TASK DETAILS
Copy the items below word for word, from the line with "You are a GUI" to the line with "tap(684, 281)", including both of those lines. Leave the pictures out of your copy.

EXERCISE MATERIALS
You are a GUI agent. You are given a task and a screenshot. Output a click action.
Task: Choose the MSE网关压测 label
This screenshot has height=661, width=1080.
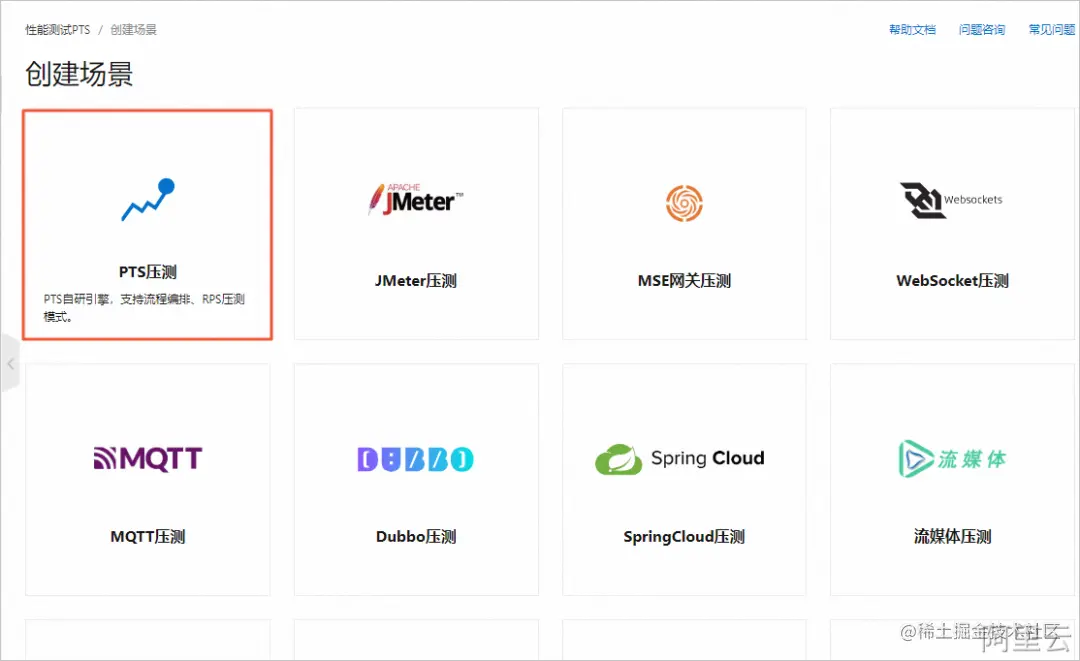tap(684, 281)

...

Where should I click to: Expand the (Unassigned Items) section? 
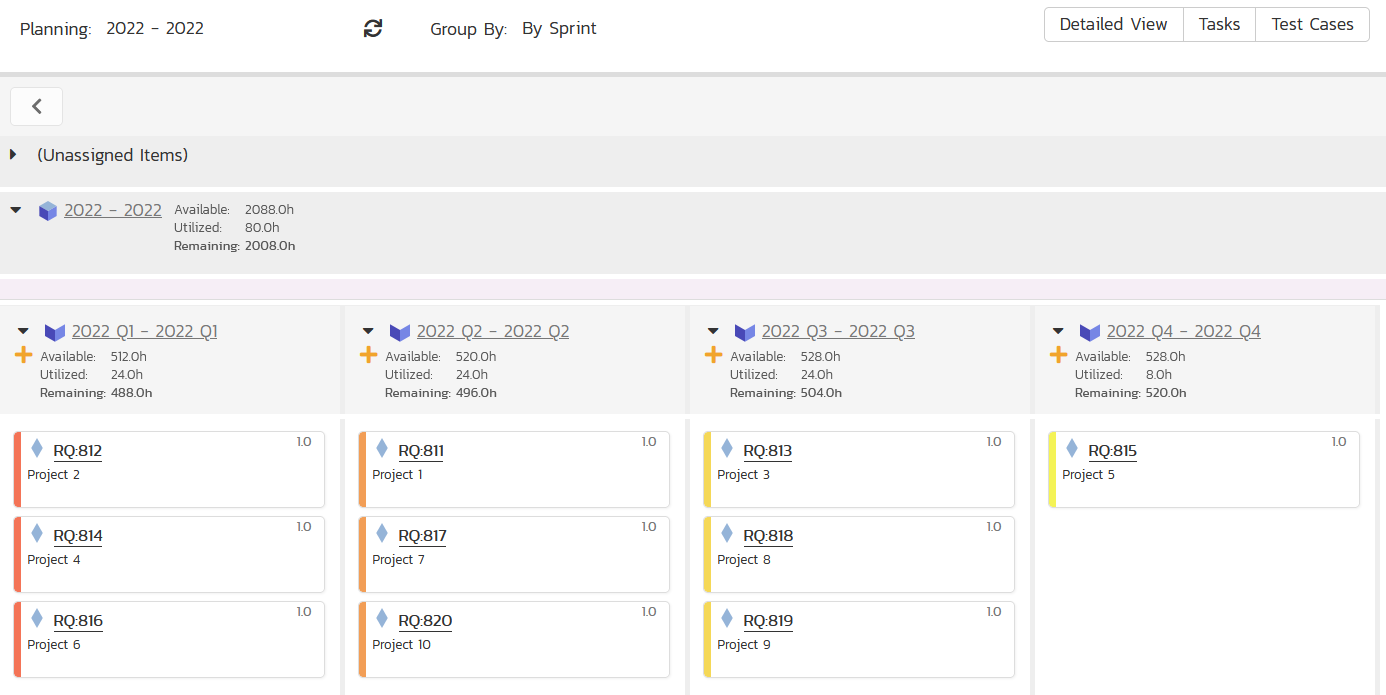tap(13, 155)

...

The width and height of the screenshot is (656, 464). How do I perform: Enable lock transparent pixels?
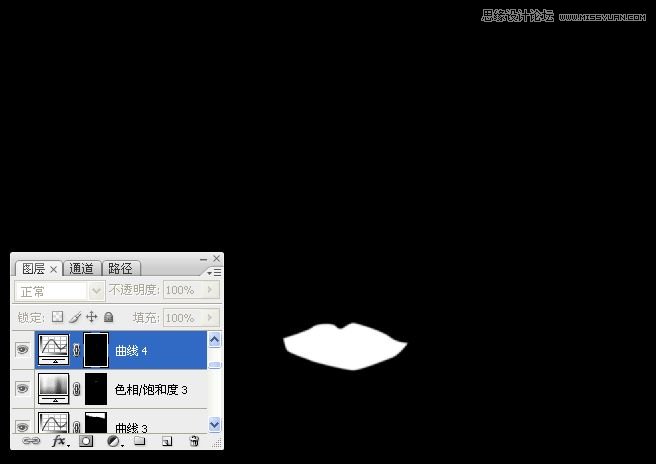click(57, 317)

REPLY
You are a GUI agent. You are given a task and a screenshot. Output a click action.
Task: Choose the MSE网关压测 label
This screenshot has height=661, width=1080.
tap(684, 281)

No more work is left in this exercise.